2009 hatte IBM seinen Deutschlandsitz von Vaihingen nach Ehningen bei Böblingen verlagert. Bereits 2007 hatte der Investor CB Richard Ellis das Gelände für 83 Millionen Euro gekauft, scheiterte aber, die Gebäude zu vermarkten. 2011 meldete das Unternehmen Insolvenz an. Seitdem bemühen sich die Frankfurter Insolvenzverwalter Claudia Jansen und Stephan Schlegel um den Verkauf des Areals. Sie bemängelten, dass der Denkmalschutz dies erschweren würde. Erst stand ein Abriss zur Debatte, dann die Gebäude verfallen zu lassen. Mehrfach verschoben die Gläubigerbanken die Fristen, zu denen sie die Zahlungen für den Unterhalt des Geländes einstellen wollten.
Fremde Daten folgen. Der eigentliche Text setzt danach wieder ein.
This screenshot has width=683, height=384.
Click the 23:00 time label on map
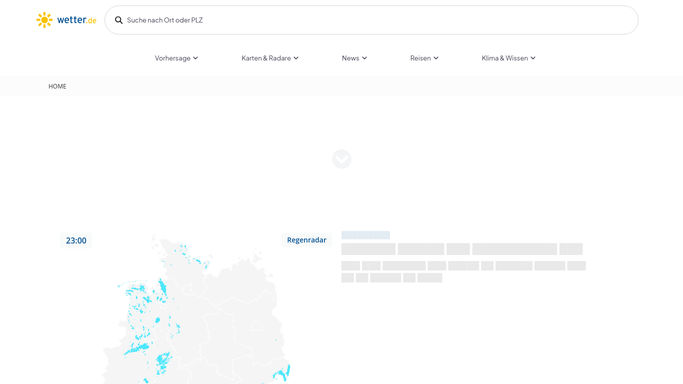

„Ich verstehe den Ärger“, sagte der Verwaltungsbürgermeister Werner Wölfle. „Das Prozedere war nicht sauber in der Verwaltung abgestimmt.“ So hätten die Mitglieder des Bezirksbeirats eigentlich schon vorab Unterlagen erhalten sollen, das habe man aber vergessen.

Gleichwohl verteidigte er das Prozedere, die Pläne nicht-öffentlich zu beraten. Stadträte behandeln als erstes Themen öffentlich, nicht Bezirksbeiräte. „Das war schon immer so“, sagte er. Zudem habe er sich über die Ablehnung in der Sache gewundert. „Die Vaihinger müssten eigentlich froh sein, dass sich endlich etwas tut“, sagte Wölfle. „Das müsste ihnen unter den Fingernägeln brennen.“

Mit ihrer Ablehnung haben die Vaihinger Lokalpolitiker übrigens genau das erreicht, was sie wollten. In einem solchen Fall muss das Gremium ein zweites Mal gehört werden. Schon in einer Woche wird es deshalb eine Sondersitzung geben. Am Dienstag, 24. September, werden die Räter dann öffentlich debattieren können, bestätigt der Verwaltungsbürgermeister.